Saved entries:
Start
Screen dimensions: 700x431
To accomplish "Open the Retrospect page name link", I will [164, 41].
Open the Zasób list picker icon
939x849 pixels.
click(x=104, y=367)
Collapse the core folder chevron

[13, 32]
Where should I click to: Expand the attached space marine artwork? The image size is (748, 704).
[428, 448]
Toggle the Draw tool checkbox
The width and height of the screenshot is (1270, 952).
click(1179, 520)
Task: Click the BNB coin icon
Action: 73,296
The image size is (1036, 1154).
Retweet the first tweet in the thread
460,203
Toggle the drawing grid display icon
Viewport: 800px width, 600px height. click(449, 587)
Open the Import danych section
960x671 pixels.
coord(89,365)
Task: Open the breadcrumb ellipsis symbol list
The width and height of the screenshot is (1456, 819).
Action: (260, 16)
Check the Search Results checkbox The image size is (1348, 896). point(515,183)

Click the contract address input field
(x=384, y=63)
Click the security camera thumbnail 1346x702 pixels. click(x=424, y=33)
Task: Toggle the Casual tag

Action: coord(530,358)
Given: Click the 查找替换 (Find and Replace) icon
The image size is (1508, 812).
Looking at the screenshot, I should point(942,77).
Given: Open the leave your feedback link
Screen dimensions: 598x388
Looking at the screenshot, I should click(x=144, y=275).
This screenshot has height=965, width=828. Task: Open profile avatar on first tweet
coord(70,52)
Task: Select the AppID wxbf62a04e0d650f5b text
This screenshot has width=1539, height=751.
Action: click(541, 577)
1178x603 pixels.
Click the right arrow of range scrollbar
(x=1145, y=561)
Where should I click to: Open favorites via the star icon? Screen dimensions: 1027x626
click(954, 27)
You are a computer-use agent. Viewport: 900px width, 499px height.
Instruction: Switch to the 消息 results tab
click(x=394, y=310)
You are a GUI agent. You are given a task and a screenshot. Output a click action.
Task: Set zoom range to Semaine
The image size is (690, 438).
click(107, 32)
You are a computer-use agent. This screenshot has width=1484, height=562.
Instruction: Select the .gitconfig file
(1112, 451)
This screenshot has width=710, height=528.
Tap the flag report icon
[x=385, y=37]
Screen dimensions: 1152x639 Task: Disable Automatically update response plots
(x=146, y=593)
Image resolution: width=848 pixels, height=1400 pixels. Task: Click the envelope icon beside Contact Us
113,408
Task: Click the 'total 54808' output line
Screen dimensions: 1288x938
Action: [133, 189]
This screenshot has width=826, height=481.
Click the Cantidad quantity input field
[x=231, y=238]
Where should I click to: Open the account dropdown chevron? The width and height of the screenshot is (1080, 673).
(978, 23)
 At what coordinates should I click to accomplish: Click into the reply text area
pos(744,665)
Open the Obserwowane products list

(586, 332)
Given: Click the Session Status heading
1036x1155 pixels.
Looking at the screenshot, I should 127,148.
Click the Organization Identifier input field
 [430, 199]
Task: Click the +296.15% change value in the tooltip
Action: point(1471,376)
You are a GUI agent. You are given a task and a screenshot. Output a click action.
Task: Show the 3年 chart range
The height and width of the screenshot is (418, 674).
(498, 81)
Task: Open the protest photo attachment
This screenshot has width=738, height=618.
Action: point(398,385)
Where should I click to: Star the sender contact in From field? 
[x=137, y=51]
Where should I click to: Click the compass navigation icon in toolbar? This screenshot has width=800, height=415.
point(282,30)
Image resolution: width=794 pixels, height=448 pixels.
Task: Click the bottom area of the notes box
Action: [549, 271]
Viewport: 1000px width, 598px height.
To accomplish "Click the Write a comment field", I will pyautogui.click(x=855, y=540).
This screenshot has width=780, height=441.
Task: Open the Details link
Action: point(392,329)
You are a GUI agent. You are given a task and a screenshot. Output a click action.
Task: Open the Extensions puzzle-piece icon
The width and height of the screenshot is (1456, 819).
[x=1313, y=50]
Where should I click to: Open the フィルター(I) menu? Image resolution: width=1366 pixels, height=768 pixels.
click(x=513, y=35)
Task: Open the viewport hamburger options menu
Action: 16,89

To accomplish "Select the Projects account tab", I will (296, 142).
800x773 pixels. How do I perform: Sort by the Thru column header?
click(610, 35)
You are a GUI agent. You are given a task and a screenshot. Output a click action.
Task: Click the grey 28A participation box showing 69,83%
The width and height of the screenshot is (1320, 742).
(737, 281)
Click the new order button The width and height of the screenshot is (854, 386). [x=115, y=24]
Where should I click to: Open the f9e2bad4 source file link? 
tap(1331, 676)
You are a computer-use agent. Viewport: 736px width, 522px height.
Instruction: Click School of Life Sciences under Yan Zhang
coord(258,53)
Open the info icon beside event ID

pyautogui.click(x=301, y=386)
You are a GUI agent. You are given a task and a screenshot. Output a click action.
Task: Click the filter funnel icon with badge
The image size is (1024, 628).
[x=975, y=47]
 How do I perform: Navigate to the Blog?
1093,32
End
Directions: Copy the data above exactly, from the line that contains "Click the Organization Identifier input field" up to and including the line that contains "[x=137, y=51]".

Correct answer:
Click the Organization Identifier input field
 [430, 199]
Task: Click the +296.15% change value in the tooltip
Action: point(1471,376)
You are a GUI agent. You are given a task and a screenshot. Output a click action.
Task: Show the 3年 chart range
The height and width of the screenshot is (418, 674).
(498, 81)
Task: Open the protest photo attachment
This screenshot has width=738, height=618.
Action: point(398,385)
Where should I click to: Star the sender contact in From field? 
[x=137, y=51]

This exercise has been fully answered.